- Set task -
Rewrite the records from the line containing "OpenStreetMap contributors (250, 655)" through the line containing "Entertainment (177, 33)", renaming "Real Estate" to "Property" and leaving all else unchanged.

- Records pointing to text and elements -
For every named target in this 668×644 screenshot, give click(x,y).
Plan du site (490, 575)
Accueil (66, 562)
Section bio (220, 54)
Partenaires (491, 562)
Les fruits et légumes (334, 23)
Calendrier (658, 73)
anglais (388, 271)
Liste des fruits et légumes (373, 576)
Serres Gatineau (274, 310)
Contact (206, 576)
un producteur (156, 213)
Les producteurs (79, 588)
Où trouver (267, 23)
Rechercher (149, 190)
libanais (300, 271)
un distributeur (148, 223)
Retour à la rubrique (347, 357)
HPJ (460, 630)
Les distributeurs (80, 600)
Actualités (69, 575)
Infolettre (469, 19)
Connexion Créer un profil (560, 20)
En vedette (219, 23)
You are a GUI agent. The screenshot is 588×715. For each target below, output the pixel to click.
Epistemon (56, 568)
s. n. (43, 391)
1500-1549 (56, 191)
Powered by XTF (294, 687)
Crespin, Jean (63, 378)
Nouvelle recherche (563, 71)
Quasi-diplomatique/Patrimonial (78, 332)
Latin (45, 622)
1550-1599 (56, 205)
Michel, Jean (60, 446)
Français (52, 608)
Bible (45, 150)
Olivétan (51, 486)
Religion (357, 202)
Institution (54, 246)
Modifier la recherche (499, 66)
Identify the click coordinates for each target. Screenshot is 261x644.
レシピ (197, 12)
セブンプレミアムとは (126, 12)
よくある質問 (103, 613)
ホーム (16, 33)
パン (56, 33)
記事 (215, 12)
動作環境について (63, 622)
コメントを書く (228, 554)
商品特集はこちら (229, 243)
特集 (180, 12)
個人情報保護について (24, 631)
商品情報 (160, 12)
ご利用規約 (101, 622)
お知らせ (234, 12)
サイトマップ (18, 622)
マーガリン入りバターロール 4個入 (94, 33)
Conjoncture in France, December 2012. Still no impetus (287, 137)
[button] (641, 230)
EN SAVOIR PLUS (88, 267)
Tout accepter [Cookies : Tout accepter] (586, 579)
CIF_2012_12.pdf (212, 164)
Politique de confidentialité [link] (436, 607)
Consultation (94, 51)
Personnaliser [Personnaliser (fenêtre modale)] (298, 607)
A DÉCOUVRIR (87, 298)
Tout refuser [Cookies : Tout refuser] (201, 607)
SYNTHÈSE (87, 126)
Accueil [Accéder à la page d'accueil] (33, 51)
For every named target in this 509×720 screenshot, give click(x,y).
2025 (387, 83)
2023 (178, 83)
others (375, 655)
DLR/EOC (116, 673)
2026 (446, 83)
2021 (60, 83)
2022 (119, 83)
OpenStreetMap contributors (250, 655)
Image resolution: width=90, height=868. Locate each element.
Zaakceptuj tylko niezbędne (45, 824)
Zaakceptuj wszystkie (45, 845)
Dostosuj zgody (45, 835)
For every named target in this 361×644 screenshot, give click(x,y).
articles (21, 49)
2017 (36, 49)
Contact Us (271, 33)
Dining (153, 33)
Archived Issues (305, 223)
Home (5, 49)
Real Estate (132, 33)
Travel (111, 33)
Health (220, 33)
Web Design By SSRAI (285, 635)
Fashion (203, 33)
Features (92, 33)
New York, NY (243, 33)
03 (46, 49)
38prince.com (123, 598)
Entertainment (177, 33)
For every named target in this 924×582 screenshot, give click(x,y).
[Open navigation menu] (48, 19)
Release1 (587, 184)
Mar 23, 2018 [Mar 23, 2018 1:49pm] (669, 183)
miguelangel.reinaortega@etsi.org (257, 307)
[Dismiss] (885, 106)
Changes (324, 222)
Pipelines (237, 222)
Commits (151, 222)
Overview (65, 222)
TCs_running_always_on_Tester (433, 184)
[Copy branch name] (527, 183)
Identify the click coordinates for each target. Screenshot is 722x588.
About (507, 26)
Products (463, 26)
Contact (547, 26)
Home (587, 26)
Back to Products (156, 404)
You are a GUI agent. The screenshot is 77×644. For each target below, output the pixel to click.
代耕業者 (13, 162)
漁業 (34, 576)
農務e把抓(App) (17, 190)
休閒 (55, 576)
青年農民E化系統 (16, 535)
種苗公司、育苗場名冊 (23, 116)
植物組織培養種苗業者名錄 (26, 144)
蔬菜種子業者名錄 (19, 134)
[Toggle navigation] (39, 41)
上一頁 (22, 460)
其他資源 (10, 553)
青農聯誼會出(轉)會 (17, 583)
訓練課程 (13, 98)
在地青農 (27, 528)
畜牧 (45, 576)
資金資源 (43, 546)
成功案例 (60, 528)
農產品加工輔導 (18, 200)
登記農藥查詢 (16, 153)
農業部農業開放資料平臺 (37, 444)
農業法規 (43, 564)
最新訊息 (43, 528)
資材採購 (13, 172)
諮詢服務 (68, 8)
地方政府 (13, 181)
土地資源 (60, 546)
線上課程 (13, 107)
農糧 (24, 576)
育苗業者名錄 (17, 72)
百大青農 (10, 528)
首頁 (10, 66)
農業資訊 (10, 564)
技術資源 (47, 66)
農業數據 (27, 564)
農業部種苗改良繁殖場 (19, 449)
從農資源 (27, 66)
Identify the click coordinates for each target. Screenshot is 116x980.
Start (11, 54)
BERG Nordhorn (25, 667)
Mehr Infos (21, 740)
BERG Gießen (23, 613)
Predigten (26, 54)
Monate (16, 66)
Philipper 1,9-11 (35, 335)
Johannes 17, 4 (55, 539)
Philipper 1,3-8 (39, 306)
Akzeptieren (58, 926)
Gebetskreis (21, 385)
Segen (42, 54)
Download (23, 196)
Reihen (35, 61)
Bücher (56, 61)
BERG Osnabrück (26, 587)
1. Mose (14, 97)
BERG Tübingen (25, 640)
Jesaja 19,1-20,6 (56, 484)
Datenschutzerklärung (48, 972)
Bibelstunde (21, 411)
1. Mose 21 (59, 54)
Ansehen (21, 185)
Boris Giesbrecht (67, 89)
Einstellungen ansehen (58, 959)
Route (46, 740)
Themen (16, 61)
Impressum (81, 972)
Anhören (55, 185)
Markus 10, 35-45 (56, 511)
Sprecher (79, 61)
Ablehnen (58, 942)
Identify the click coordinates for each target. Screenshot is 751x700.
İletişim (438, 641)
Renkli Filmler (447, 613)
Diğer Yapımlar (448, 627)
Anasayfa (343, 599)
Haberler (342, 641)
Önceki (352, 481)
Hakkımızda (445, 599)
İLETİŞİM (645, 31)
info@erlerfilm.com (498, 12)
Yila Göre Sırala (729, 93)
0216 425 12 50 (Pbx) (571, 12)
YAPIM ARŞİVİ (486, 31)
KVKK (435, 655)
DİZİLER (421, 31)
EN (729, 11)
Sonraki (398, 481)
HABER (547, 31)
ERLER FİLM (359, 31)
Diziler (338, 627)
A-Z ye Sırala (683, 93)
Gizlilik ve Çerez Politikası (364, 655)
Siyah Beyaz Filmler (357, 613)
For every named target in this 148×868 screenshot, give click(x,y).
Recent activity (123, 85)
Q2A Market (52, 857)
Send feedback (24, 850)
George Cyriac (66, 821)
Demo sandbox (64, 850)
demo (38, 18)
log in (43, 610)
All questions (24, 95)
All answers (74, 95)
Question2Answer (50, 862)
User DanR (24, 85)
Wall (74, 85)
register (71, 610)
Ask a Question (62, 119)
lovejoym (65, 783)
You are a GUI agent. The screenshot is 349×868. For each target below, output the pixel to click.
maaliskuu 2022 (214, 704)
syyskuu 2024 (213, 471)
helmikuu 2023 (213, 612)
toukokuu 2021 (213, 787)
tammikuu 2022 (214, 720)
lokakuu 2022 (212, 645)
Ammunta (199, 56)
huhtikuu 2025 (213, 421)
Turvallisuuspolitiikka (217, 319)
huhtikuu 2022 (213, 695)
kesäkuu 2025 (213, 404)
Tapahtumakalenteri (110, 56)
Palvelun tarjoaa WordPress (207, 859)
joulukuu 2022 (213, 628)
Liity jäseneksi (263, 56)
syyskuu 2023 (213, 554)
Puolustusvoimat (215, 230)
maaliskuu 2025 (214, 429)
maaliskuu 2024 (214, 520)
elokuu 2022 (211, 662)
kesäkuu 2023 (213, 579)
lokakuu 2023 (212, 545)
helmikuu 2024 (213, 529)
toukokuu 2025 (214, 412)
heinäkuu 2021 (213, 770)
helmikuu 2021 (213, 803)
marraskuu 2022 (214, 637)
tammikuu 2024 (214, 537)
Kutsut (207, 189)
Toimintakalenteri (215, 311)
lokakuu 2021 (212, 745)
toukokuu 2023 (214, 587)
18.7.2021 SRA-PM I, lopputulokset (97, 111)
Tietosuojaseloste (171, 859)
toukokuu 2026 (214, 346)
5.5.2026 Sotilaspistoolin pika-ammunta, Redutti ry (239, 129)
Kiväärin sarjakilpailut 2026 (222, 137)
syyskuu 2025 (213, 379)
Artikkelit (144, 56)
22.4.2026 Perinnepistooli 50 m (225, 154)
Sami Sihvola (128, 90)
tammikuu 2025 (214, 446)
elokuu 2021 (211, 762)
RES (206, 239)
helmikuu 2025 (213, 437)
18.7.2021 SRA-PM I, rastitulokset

- The answer -
OpenStreetMap contributors (250, 655)
Image resolution: width=90, height=868. Locate each element.
Zaakceptuj tylko niezbędne (45, 824)
Zaakceptuj wszystkie (45, 845)
Dostosuj zgody (45, 835)
For every named target in this 361×644 screenshot, give click(x,y).
articles (21, 49)
2017 (36, 49)
Contact Us (271, 33)
Dining (153, 33)
Archived Issues (305, 223)
Home (5, 49)
Property (132, 33)
Travel (111, 33)
Health (220, 33)
Web Design By SSRAI (285, 635)
Fashion (203, 33)
Features (92, 33)
New York, NY (243, 33)
03 (46, 49)
38prince.com (123, 598)
Entertainment (177, 33)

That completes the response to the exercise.